#### Work instructions
1. In the Matsumoto travel account, how long was the train to Matsumoto delayed?
2. Please pick up the Matsumoto travel account after its final sentence and keep writing it.

#### Supplied text
========

Limited Express SUPER AZUSA
According to the train schedule, it would take us about 3 hours to get from Tokyo to the town of Matsumoto in central Honshu. So-far, the Japan Railway timings had proven to be perfectly accurate. This train ride turned out to be the exception.
First off, Bummer and I were rushing to catch the train with no reserved seats. Bad choice, the non-reserved non-smoking section was full, leaving only the smoking car. Sitting for 3 hours in an air-conditioned car filled with people killing themselves with tobacco was a pretty hellish experience. The smell gets into everything: your clothes, your hair, your skin. Unless you love the smell of stale cigarette smoke, NEVER EVER ride in the smoking car of a Japanese train.
The other thing was that our train was delayed by 1 hour. Guess the railway company got spooked after the big train crash in Osaka a few days before. But still, this was such a different experience from zero-delay Tokyo.
On a positive note, we got some pretty good views of rural Japan from the train.
The tourist information office and travel agencies at the JR station turned out to be exceedingly efficient. Within a few minutes, we got directions to the major attraction of the town, as well as booked my accomodation for the night.
If you're an avid fan of Japanese anime, you'd probably have noticed that wide, shallow rivers appear frequently. After being in Japan these last few days, I could understand why. They're beautiful settings: clear, shallow water running down pebbled riverbeds with distant mountains in the background. Serene.
More flying koi.
Pigeons at a Yohashira shrine, near the NTT office.
Matsumoto is so far the smallest Japanese town that we've been to. Its very quaint, very quiet. Surprisingly, it was hotter here than it was in Tokyo, despite the town being near a mountain range.
Matsumoto Castle is one of the most complete and beautiful among Japan's original castles. Its made entirely of wood, and is now a little bit like a museum.

========

#### Records
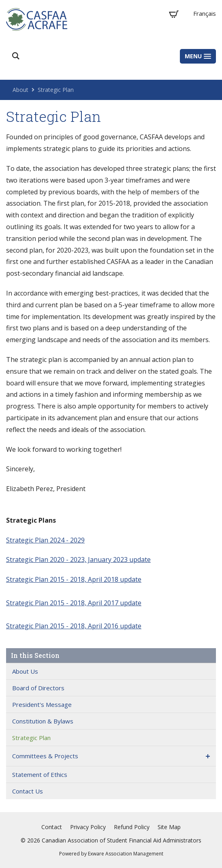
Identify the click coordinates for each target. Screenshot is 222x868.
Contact (51, 827)
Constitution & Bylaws (43, 721)
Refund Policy (132, 827)
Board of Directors (38, 688)
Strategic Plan (56, 89)
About (20, 89)
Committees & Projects (45, 756)
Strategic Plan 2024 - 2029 (45, 540)
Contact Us (28, 791)
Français (205, 13)
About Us (25, 671)
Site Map (169, 827)
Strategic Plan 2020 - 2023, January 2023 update (78, 560)
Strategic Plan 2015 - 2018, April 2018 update (74, 579)
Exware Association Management (126, 853)
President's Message (42, 704)
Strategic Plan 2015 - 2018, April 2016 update (74, 626)
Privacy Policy (88, 827)
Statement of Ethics (40, 774)
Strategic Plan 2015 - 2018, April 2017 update (74, 603)
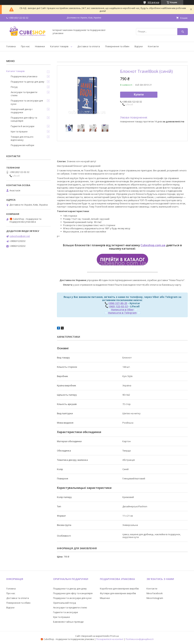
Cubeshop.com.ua (153, 245)
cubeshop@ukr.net (20, 236)
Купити (139, 94)
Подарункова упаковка (24, 76)
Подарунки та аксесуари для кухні (27, 102)
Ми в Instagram (155, 598)
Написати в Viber (122, 310)
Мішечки (105, 598)
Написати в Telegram (122, 312)
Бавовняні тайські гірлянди (68, 622)
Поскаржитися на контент (110, 639)
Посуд (14, 87)
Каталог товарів (59, 46)
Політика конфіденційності (140, 639)
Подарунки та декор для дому (28, 82)
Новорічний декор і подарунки (22, 111)
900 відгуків (153, 2)
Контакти (153, 46)
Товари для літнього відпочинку (22, 138)
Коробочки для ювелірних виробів (119, 588)
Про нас (25, 46)
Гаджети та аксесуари (65, 612)
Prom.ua (115, 636)
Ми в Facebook (155, 593)
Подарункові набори (22, 145)
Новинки (40, 46)
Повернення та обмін (117, 46)
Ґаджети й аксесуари (23, 126)
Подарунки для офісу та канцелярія (24, 119)
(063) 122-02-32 (118, 306)
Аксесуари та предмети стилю (24, 94)
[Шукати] (182, 32)
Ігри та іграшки (19, 132)
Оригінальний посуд (64, 603)
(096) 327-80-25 (118, 303)
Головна (11, 46)
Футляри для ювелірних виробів (118, 593)
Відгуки (139, 46)
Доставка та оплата (89, 46)
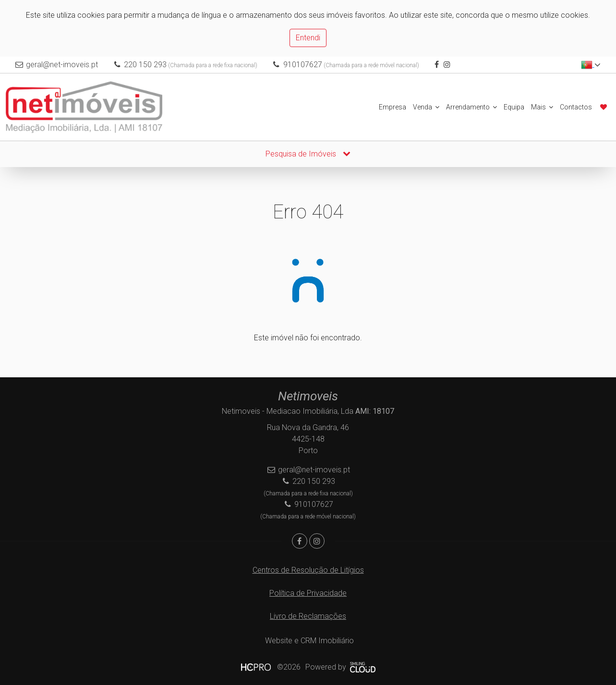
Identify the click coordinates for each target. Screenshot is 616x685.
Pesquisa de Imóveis (308, 154)
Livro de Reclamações (308, 616)
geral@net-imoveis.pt (62, 64)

========

#### Results of the exercise
1. 1 hour.

2.
The castle was designed to be difficult to attack but easy to defend, so the staircases inside are very steep.
We got pretty good views of the city from the windows on the higher levels.
Above: Enjoying the breeze
There was a group of adorable children touring the castle the same time as us. They were calling each other on their toy mobile phones and making pretend-conversations.
Above: Bummer & Rodney outside the castle. Today would be the last day that we would be travelling together. Bummer would be heading back to Nagoya while I would spend the night in Matsumoto.
Sakura & Soba
Not-sakura! This was one of those cases of mistaken identity that Bummer and I frequently had. Throughout this trip, we had been looking out for Sakura but unfortunately for us, they had flowered a few weeks back and by now most were gone. The tree above was probably a plum blossom.
The speciality food of Matsumoto was horse sushi and soba. We weren't too keen to try raw horse meat, so we went for the soba instead. I had my first taste of sake as well. Smooth...
Most excellent soba. The tempura was not as great as the one we had at Nara, but it was good nonetheless.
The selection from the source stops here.